L'église est romane et reste caractérisée par trois nefs (selon une tradition flamande), une tour, ainsi que des décors et des colonnes en pierre de Saint Leu dans l'Oise.

Elle a été achevée en 1869 et dotée de verrières en 1884, de deux cloches (590 et 1 050 kgs) en 1886, d'une tribune en 1887 et d'une nouvelle chaire en 1893.

Elle a par ailleurs été rénovée en 2001.

     Le Bois Roquelaure     

En 1713, Claude de Boyaval, 1ère Abbesse de Gonay fit effectué un recensement terrien des Propriétés du couvent.

Celui-ci était propriétare du bois, d’une superficie initiale de 113 hectares, (66 hectares aujourd'hui), qu'il céda avant 1789 au Couvent des Dames de Gosnay, d’où le nom de Bois des Dames à l’ancien cadastre (c’est d’ailleurs le vrai Bois des Dames).

Sous la révolution il fut vendu comme bien d’église pour appartenir ensuite à la famille Du Hays qui en vendit la moitié au département vers 1980.

Le Conseil Général assure désormais la gestion des parcelles publiques, par l'intermédiaire d'Eden 62.

     La ligne des Anglais     

Pendant la guerre 14-18 nous étions dans la zone Anglaise.

Les Allemands, de l’autre côté du canal, bombardaient Béthune.

La gare était en danger, les Anglais avaient prévu de détourner la ligne de St Pol sur la ligne de Lillers pour éviter Béthune.

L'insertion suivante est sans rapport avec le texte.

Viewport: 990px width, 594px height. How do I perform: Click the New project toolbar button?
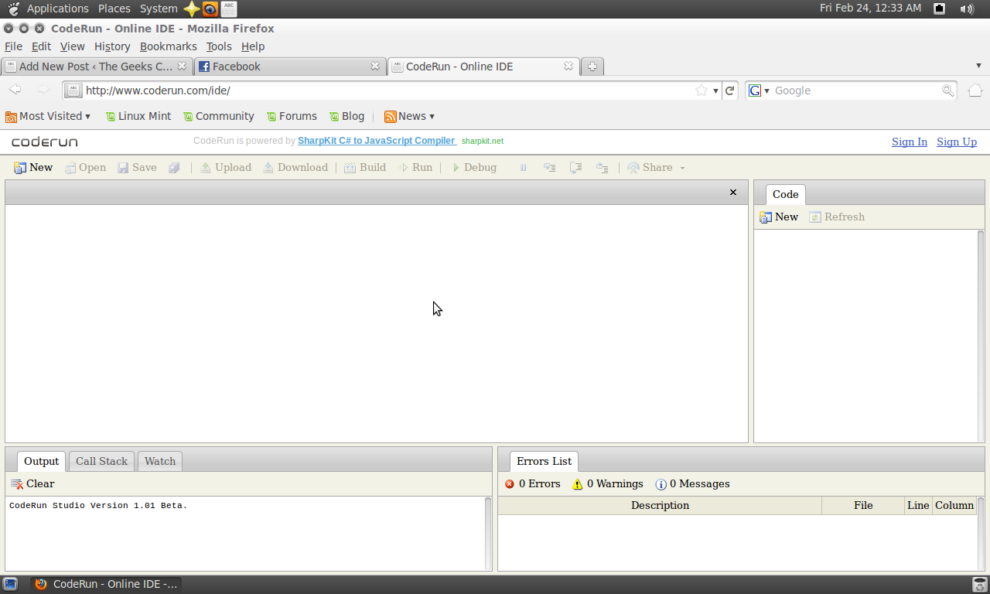pos(33,168)
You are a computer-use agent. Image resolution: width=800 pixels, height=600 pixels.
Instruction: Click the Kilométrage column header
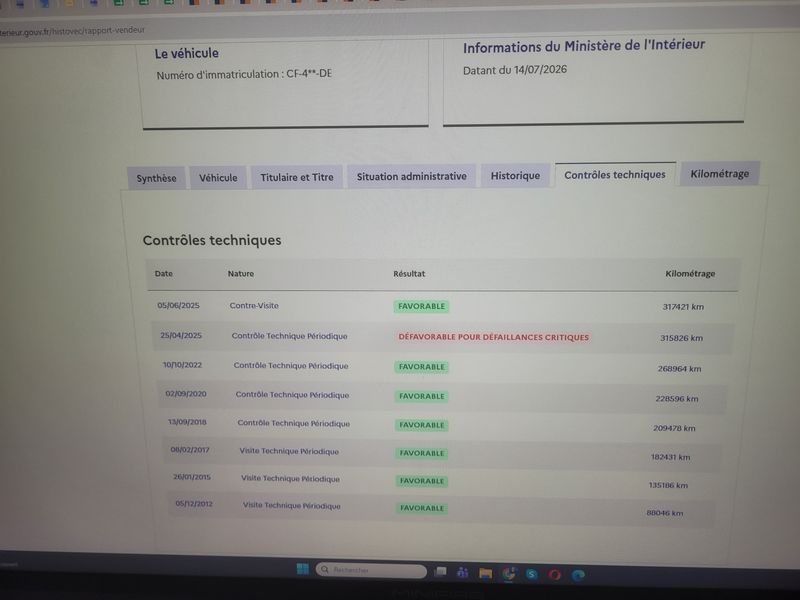[x=690, y=274]
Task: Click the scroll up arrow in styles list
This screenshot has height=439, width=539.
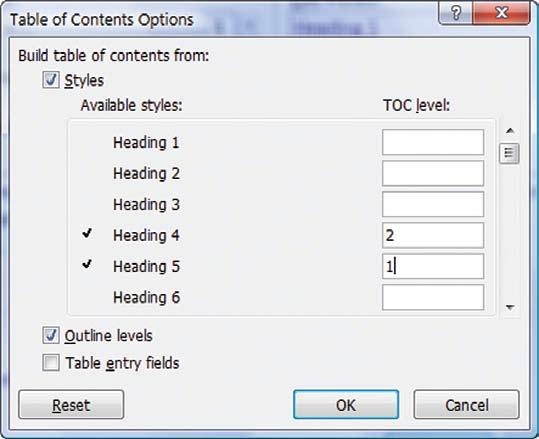Action: coord(510,131)
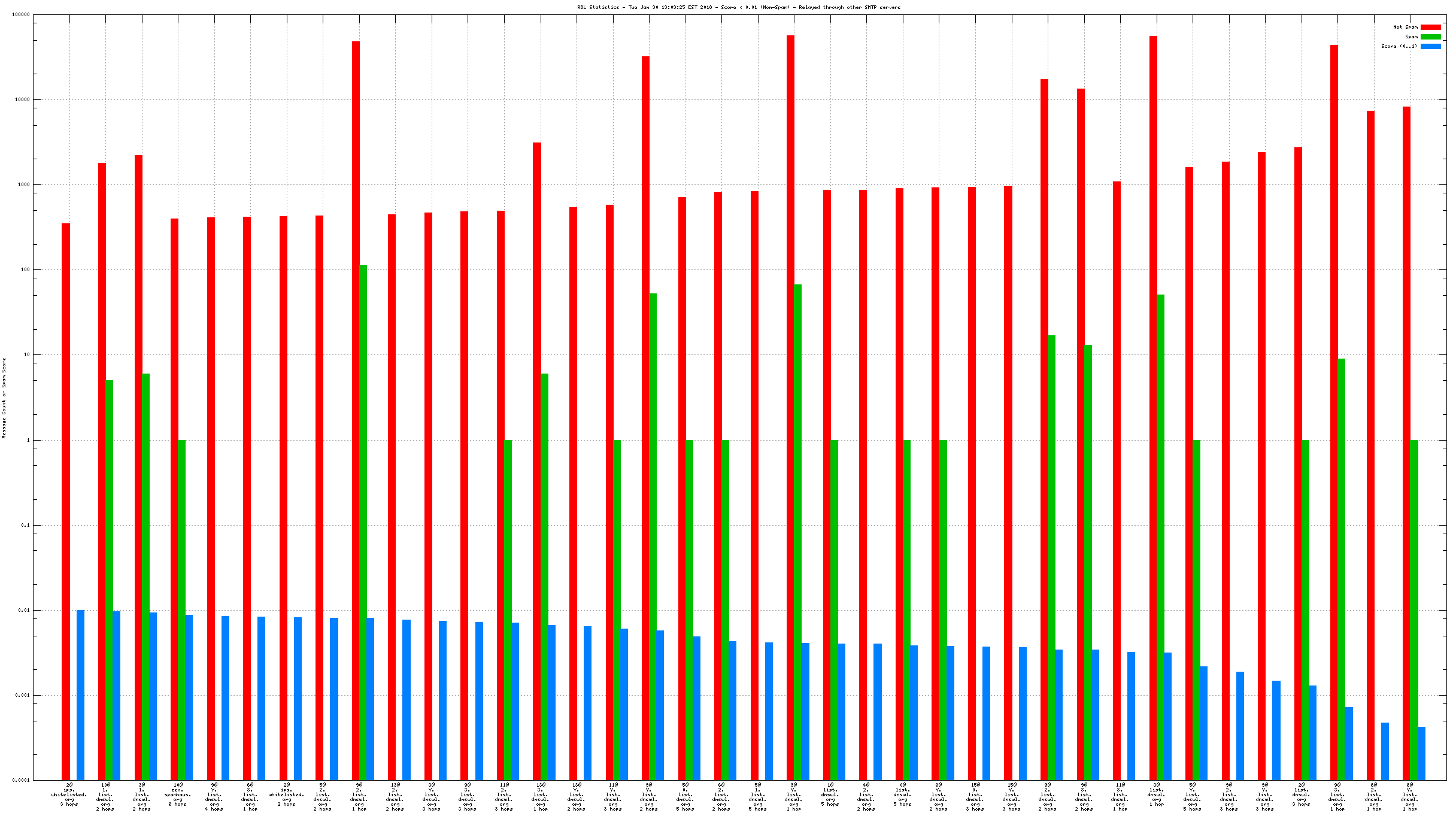Click the 0.0001 y-axis tick label

pyautogui.click(x=21, y=780)
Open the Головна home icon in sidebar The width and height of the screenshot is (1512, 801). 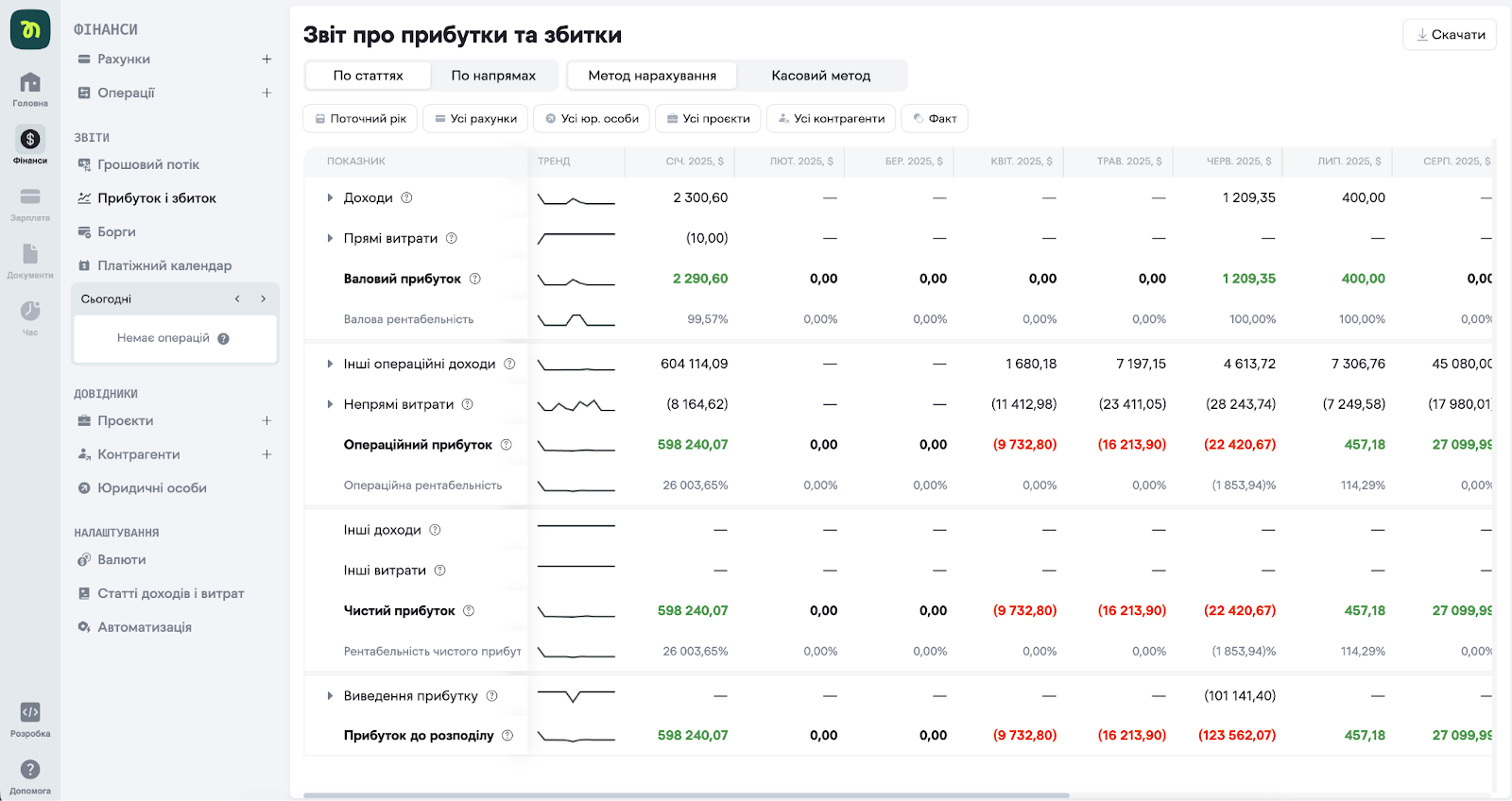tap(30, 83)
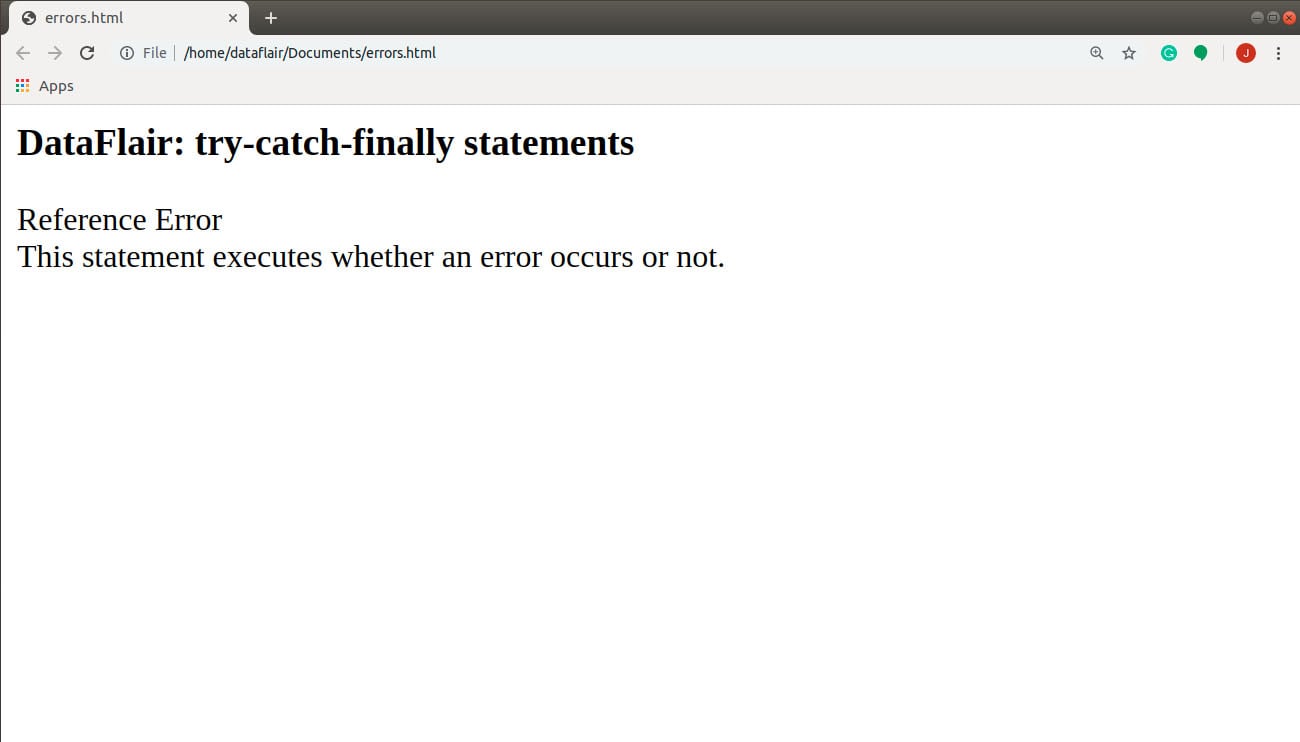The width and height of the screenshot is (1300, 742).
Task: Click the forward navigation arrow
Action: click(55, 53)
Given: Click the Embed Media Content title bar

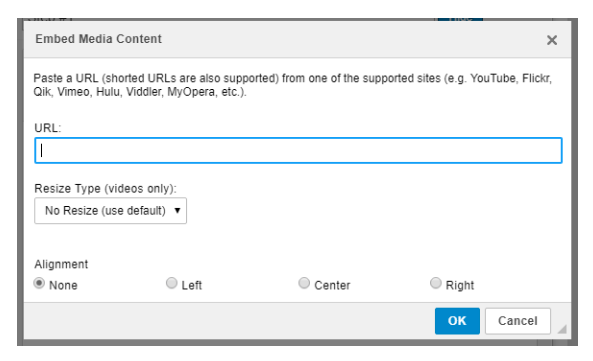Looking at the screenshot, I should 297,39.
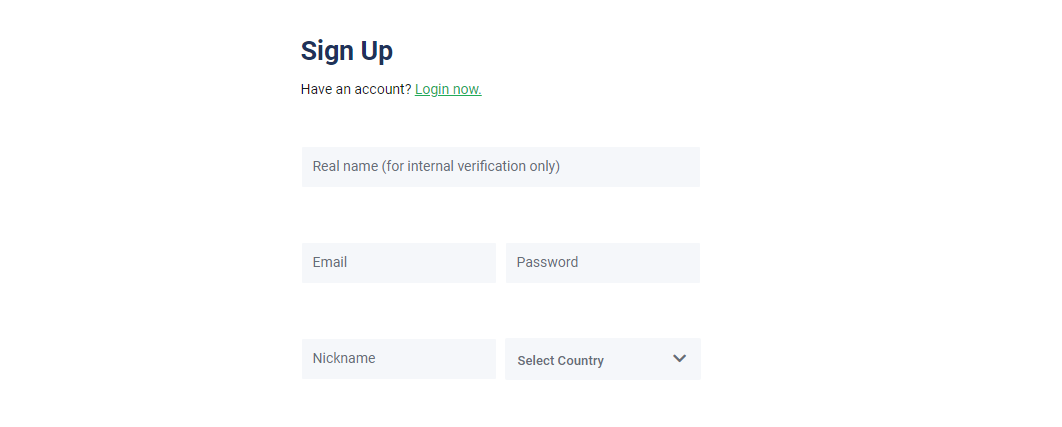The image size is (1062, 427).
Task: Focus the Real name input field
Action: point(500,166)
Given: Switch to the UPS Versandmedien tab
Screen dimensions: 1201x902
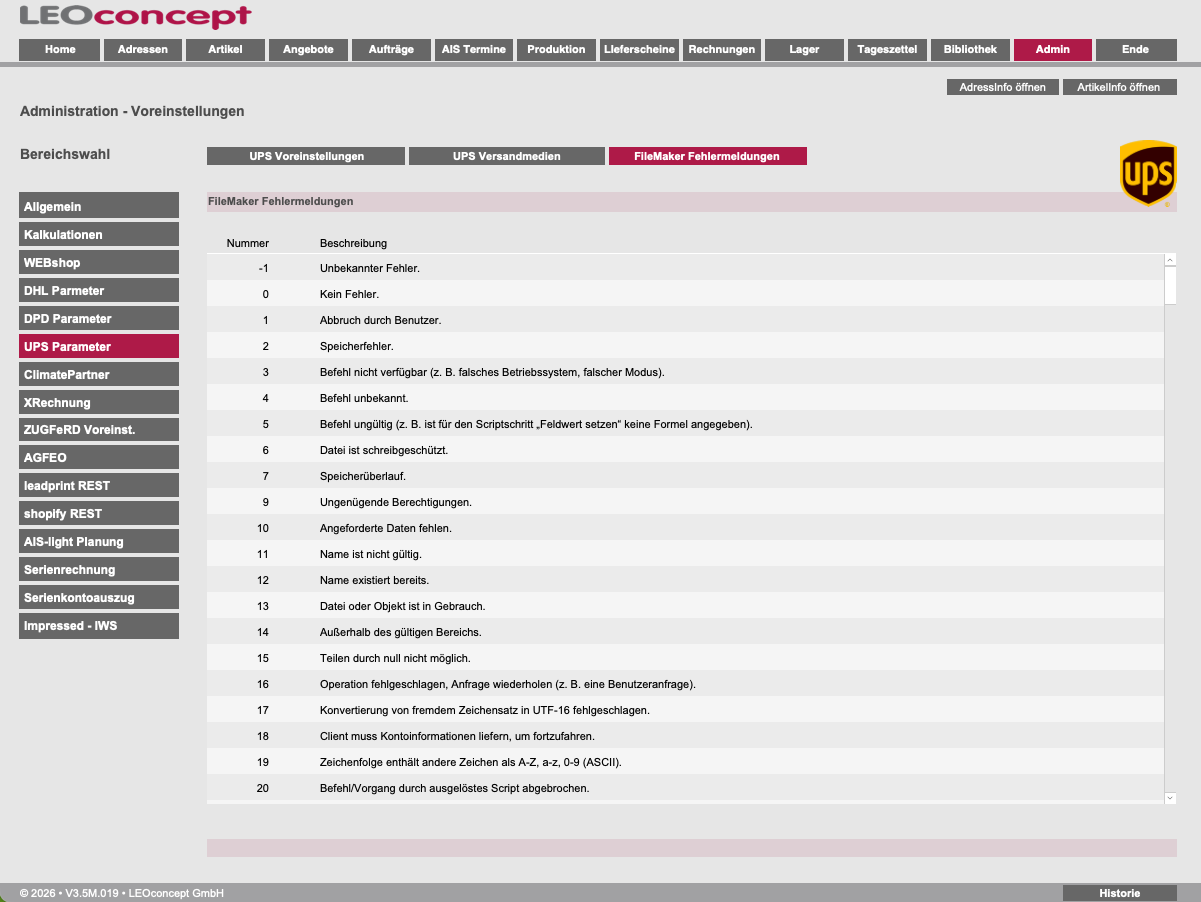Looking at the screenshot, I should [507, 156].
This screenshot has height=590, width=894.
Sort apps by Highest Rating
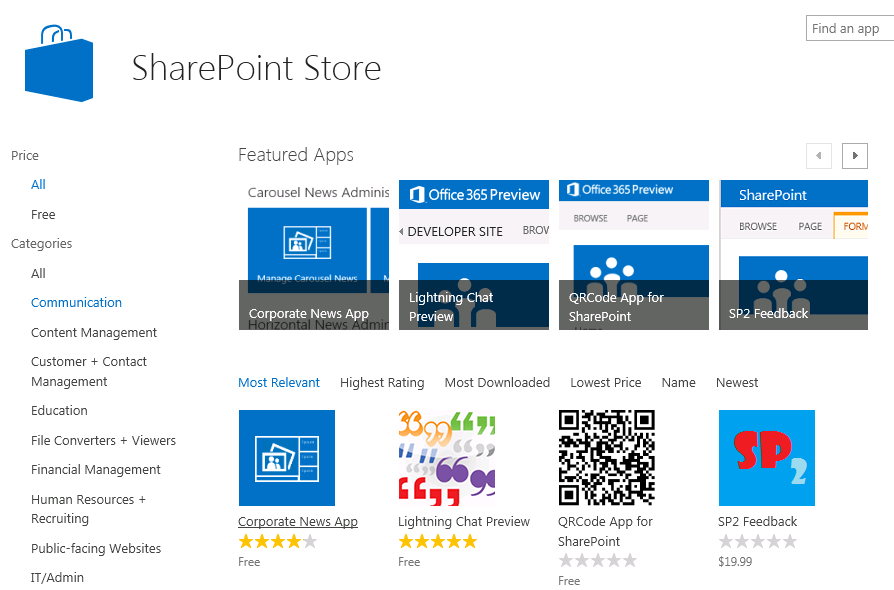382,382
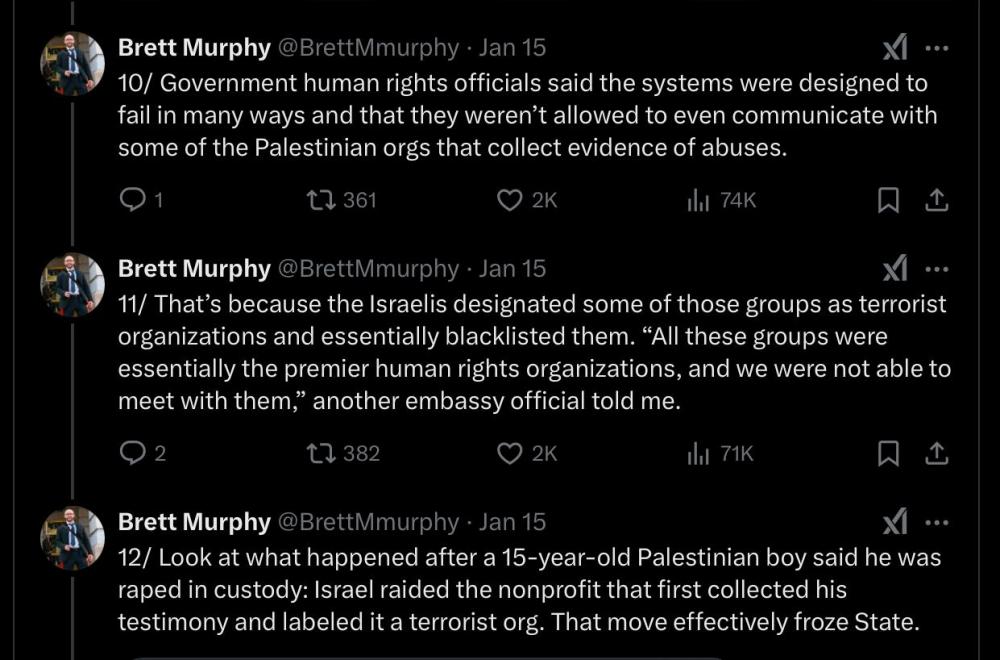Open Grok icon on tweet 10/
This screenshot has width=1000, height=660.
tap(895, 48)
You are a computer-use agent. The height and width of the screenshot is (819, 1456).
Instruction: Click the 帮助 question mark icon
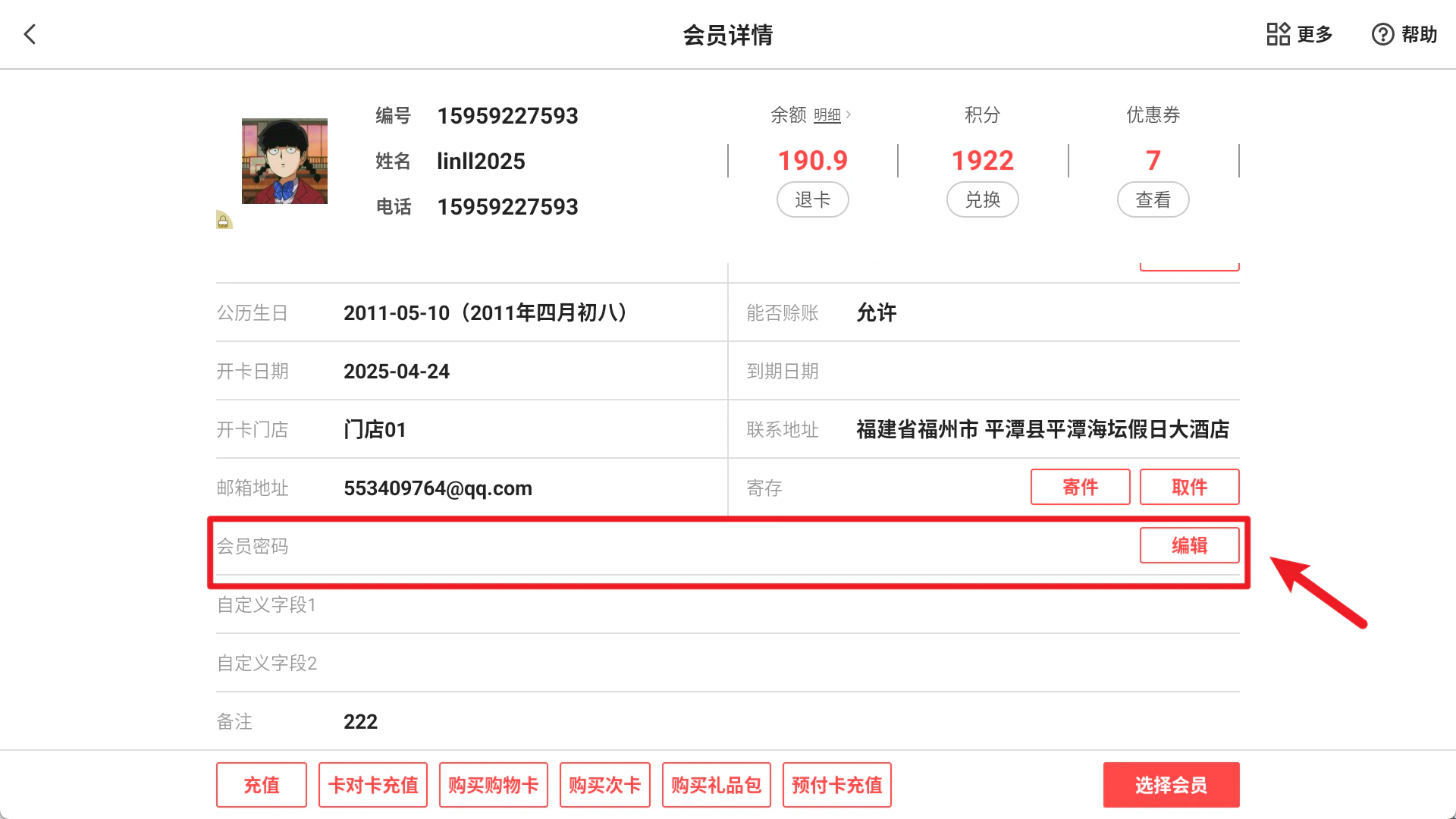1383,34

La voie devait partir de Vis à Marles en direction d’Allouagne et de Lillers. Elle fut commencée à partir des champs situés à côté de la résidence du Mont Éventé, et poursuivit ensuite dans le bois Gorget pour arriver au cimetière Anglais (qui n’existait pas alors).

De là, elle fut creusée dans la butte en direction d’Allouagne, dans les endroits humides.

La situation sur le front s’étant améliorée en faveur des alliés, la ligne ne fut pas rattachée.

Ayant été créée sous la direction anglaise, elle fut appelée par les punéens "la ligne des Anglais"

     Le camp Polonais     

Situé rue de la gare (aujourd'hui rue Salengro), ce terrain fut aménagé en baraquement pour la main d’œuvre étrangère des colonies britanniques d’Orient.

Celle-ci était employée pour les travaux à l’arrière du front (tels que la ligne des Anglais).

Voici une anecdote à leur sujet :

L’un des leurs, ayant eu une discussion avec une épicière demeurant sur la place à côté des Ets Ducrocq, s’en retourna au camp, puis revint avec des camarades armés de bâtons.
A l’époque la poste était située Rue Cyr Bouchart, à l'angle de l’impasse du cinéma (qui s’appelait d’ailleurs Rue de la poste).
Le facteur Louis Briche, rentrant de sa tournée en uniforme, leur fit peur, en passant pour un représentant des forces de l’ordre.
Ils retournèrent vite au champ, qui après la guerre de 1920 servit de camp de transit aux travailleurs polonais en attente d’un logement dans les corons des mines de Marles, d’où le nom de camp polonais.